The novel activated microglia/macrophage WAP domain protein, AMWAP, acts as a counter-regulator of proinflammatory response.

ABSTRACT

Microgliosis is a common phenomenon in neurodegenerative disorders, including retinal dystrophies. To identify candidate genes involved in microglial activation, we used DNA-microarray analysis of retinal microglia from wild-type and retinoschisin-deficient (Rs1h(-/Y)) mice, a prototypic model for inherited retinal degeneration. Thereby, we cloned a novel 76 aa protein encoding a microglia/macrophage-restricted whey acidic protein (WAP) termed activated microglia/macrophage WAP domain protein (AMWAP). The gene consists of three exons and is located on mouse chromosome 11 in proximity to a chemokine gene cluster. mRNA expression of AMWAP was detected in microglia from Rs1h(-/Y) retinas, brain microglia, and other tissue macrophages. AMWAP transcription was rapidly induced in BV-2 microglia upon stimulation with multiple TLR ligands and IFN-gamma. The TLR-dependent expression of AMWAP was dependent on NF-kappaB, whereas its microglia/macrophage-specific transcription was regulated by PU.1. Functional characterization showed that AMWAP overexpression reduced the proinflammatory cytokines IL-6 and IL-1beta and concomitantly increased expression of the alternative activation markers arginase 1 and Cd206. Conversely, small interfering RNA knockdown of AMWAP lead to higher IL-6, IL-1beta, and Ccl2 transcript levels, whereas diminishing arginase 1 and Cd206 expression.
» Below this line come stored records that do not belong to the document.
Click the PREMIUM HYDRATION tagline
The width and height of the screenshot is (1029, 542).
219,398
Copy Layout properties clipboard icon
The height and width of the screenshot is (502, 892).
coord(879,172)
Moreover, AMWAP expressing cells had less migratory capacity and showed increased adhesion in a trypsin-protection assay indicating antiserine protease activity. In agreement with findings from other WAP proteins, micromolar concentrations of recombinant AMWAP exhibited significant growth inhibitory activity against Escherichia coli, Pseudomonas aeruginosa, and Bacillus subtilis. Taken together, we propose that AMWAP is a counter-regulator of proinflammatory microglia/macrophage activation and a potential modulator of innate immunity in neurodegeneration.